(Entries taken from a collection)

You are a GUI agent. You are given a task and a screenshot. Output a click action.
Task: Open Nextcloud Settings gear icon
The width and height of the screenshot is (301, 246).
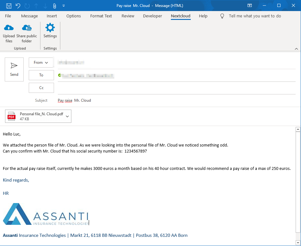pos(50,28)
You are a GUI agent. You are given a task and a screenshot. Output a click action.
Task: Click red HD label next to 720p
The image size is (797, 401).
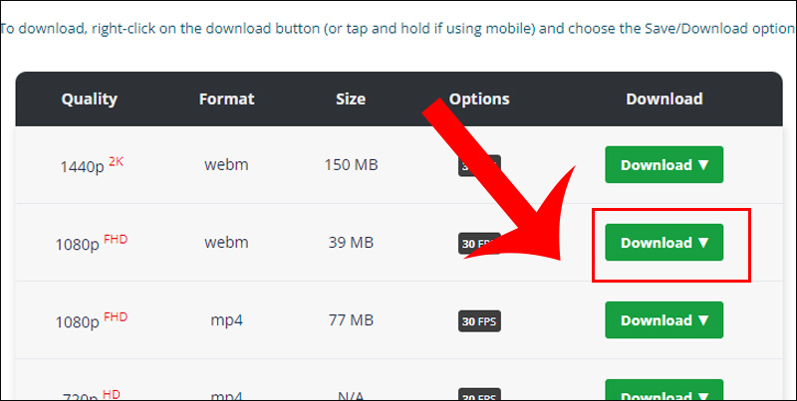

■ Prompt ■
Final stretch of the data: repeat exactly each line from the one containing "The width and" through the last, and omit all pictures.

■ Solution to this exercise ■
The width and height of the screenshot is (301, 246).
pos(50,28)
You are a GUI agent. You are given a task and a screenshot. Output a click action.
Task: Click red HD label next to 720p
The image size is (797, 401).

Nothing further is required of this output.